Jonathan Downey


Schivo Group


Energy consumption in Metal and Polymer Additive Manufacturing- a comparison with traditional manufacturing methods and analysis of the longer term product benefits of adopting AM technologies.



Additive Manufacturing (3D printing) has been promoted recently as the new phase of modern manufacturing. In many regards this is correct, but like any new technology it needs to be adopted not as a replacement for traditional processes or an enhancement of the old way- additive needs to be adopted with a fresh approach to component manufacture.

Traditional manufacturing methods have become very energy-lean in terms of energy utilization in the process, and AM processes such as DMLS and FDM are very energy-thirsty. That said, a holistic view should be adopted and a simple process comparison between traditional processes and AM technologies is a small minded approach. These processes are not comparable for a number of reasons. The supply chain for traditional manufacturing processes is far more energy dependent than with AM, where the supply chain starts at the machine, when the electronic model is sent for printing.

An example of this is where NASA sent a polymer printer to the International Space Station, and their Chief Engineer stated at a press conference that rather than scheduling a launch to deliver components to the ISS, they could just email it up! While it’s likely that it was in some ways a publicity stunt (given the challenges of printing in zero gravity) it is without question a window into the future that AM is the technology of the next industrial revolution.

Industry in Ireland has become both excited and scared by the prospect of AM technologies being thrust into the “Factories of the future” and everyone is talking up the “Internet of things” and “Industry 4.0” but my experience has been that there is interest but no real deep knowledge of the technology in terms of 3D printing.

AM technology such as FDM, SLS, Polyjet, SLA in polymers is energy intensive in terms of the energy usage for the preparation of the material to be printed and the build conditions in the chambers of the machines in support of the process.

In the metal printing process, there are two main technologies and both are extremely energy dependent. The primary methods, DMLS (Direct Metal Laser Sintering) and EBM (Electron Beam Melting) both use lasers in a heated chamber and as such are extremely energy dependent, using either 400 watt or 200 watt lasers depending on the materials in addition to the heating requirements of both the build plate and the build chamber.

But we should look further than the cost of the process, and further into the long term benefits of this new technology, and it has been described as a disruptive technology- and we can’t at this point predict how disruptive this will be.

On an energy usage level, while this technology is expensive to use, the product geometries that can be produced can reduce the extended energy usage over the lifetime of a product. The prime example of this is an aircraft, where there have been some examples of non-structural components being redesigned with AM technology thinking, and the redesign results in a significant weight saving that can have significant cost savings over the lifetime of the aircraft.

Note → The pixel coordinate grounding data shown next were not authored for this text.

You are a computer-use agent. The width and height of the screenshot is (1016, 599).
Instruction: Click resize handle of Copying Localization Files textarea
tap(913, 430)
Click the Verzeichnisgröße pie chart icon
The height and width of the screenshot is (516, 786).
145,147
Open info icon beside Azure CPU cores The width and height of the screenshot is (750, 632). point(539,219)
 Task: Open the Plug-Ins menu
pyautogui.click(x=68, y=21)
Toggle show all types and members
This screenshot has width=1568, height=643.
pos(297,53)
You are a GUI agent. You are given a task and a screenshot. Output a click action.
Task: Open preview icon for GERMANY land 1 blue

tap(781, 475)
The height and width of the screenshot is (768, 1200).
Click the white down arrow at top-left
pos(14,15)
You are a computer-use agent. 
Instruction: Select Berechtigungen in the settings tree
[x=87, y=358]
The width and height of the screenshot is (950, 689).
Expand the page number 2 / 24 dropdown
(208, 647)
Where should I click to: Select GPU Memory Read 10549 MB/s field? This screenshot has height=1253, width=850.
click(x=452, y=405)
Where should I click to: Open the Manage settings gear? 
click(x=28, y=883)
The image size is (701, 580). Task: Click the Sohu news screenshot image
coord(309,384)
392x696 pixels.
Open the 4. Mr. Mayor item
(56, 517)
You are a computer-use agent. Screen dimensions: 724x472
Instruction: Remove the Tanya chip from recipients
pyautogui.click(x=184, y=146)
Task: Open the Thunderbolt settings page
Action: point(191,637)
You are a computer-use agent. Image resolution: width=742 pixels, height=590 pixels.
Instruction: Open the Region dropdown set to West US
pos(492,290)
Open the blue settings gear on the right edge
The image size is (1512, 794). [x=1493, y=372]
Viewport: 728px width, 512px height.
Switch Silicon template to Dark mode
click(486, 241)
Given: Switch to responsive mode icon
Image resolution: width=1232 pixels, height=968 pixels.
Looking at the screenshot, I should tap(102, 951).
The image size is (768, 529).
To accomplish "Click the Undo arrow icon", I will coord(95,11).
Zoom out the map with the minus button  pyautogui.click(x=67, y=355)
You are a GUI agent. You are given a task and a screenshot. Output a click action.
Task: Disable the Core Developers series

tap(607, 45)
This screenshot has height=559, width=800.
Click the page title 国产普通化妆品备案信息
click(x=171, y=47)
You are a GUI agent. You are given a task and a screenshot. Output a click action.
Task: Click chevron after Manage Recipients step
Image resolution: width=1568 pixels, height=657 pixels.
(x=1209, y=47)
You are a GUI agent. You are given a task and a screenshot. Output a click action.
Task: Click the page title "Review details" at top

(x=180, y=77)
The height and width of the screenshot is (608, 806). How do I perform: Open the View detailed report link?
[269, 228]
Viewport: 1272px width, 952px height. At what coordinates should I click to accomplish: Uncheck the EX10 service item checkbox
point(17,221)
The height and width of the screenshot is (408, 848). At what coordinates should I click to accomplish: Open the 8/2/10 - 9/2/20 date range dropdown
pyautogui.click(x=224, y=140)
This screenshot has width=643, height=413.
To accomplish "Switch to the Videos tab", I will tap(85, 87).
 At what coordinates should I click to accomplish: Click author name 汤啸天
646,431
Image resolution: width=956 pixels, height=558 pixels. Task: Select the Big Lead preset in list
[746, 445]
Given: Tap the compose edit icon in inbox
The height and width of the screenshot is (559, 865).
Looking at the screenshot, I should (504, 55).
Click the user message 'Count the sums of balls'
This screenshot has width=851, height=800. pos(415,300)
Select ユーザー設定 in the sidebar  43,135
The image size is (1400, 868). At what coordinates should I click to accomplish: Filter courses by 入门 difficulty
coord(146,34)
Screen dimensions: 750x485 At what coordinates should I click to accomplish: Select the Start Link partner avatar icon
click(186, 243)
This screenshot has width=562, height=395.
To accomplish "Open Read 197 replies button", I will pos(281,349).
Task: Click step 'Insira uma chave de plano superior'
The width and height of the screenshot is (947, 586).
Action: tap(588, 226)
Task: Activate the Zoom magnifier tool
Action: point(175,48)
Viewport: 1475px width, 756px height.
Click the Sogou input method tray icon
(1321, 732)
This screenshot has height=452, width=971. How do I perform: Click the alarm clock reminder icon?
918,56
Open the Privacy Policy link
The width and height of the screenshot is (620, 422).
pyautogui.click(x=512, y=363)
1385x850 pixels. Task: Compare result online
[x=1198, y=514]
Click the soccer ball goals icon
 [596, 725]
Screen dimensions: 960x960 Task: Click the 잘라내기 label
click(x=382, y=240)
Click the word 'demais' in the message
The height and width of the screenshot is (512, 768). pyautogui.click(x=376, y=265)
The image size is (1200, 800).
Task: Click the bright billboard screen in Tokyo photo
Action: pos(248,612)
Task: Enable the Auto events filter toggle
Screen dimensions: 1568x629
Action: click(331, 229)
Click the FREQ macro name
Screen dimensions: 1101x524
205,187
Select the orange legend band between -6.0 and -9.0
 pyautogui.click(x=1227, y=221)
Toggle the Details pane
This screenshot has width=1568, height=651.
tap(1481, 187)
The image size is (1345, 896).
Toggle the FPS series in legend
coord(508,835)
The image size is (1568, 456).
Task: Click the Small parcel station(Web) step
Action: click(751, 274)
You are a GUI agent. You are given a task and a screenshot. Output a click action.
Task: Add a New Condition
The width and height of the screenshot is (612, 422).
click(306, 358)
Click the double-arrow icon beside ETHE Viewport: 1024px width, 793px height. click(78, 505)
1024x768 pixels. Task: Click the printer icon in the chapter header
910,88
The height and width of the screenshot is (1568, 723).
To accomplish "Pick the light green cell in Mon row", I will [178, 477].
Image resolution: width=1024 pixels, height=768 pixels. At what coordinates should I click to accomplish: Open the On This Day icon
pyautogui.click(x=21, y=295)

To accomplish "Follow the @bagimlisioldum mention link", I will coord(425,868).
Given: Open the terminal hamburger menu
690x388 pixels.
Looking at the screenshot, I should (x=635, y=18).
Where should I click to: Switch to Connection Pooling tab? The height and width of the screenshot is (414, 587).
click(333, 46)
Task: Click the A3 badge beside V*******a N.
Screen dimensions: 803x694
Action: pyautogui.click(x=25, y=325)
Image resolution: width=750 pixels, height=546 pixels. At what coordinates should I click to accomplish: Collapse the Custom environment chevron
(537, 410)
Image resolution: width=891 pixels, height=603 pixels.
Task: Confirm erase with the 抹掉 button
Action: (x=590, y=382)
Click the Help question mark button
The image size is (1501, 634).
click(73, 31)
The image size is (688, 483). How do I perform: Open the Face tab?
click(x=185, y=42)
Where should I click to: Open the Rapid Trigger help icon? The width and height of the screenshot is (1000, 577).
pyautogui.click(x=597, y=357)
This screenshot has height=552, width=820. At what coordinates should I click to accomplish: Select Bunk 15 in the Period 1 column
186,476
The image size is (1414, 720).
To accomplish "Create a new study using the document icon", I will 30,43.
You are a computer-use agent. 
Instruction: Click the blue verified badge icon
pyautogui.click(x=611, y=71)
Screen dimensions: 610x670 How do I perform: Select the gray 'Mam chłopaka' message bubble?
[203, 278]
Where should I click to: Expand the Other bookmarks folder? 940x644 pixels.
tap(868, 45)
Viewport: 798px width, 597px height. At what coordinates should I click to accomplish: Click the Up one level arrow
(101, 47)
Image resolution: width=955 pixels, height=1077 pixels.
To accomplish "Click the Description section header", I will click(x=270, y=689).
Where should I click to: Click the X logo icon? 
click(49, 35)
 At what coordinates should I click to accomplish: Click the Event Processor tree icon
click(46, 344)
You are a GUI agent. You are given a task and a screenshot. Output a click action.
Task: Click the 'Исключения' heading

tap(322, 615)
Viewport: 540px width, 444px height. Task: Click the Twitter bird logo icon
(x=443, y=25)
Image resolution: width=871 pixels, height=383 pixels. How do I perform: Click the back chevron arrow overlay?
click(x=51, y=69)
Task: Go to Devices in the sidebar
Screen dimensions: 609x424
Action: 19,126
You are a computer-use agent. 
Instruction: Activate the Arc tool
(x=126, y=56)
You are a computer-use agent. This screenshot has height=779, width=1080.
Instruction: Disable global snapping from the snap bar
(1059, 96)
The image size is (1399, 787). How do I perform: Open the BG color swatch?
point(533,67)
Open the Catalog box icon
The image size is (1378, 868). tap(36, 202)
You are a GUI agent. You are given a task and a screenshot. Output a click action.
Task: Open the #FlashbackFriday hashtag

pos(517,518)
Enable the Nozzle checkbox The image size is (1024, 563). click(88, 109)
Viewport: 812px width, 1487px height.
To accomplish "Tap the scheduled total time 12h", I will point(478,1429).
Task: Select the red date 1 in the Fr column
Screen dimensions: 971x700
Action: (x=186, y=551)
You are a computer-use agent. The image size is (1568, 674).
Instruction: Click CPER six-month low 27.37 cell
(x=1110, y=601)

It is impossible, when considering disruptive technologies, to examine what effect these will have on traditional industries. But one of those that I think needs to be considered is the medical world. AM offers opportunities for mass and local customization that will reduce the energy requirements of the supply chain and the immense cost within the supply of non-custom devices in the medical implements industry.

Let’s not take a narrow minded view of what the effects of AM can be in terms of the cost of the process- but we should consider how these technologies can be used to make energy usage reduction more widespread.

About Jonathan Downey:

Schivo, Strategic Projects Manager.

Jonathan is responsible for the management and implementation of projects which are of strategic importance to the Schivo group, including the implementation of new processes and introduction of new products.

He also manages the groups research and development activities and has led the development of the groups own product line.

Jonathan led the implementation of the group’s additive manufacturing (3D printing) capabilities, in both metal and plastic, and the company continues to embed this technology into a normal production environment using traditional manufacturing methodologies to compliment the additive processes.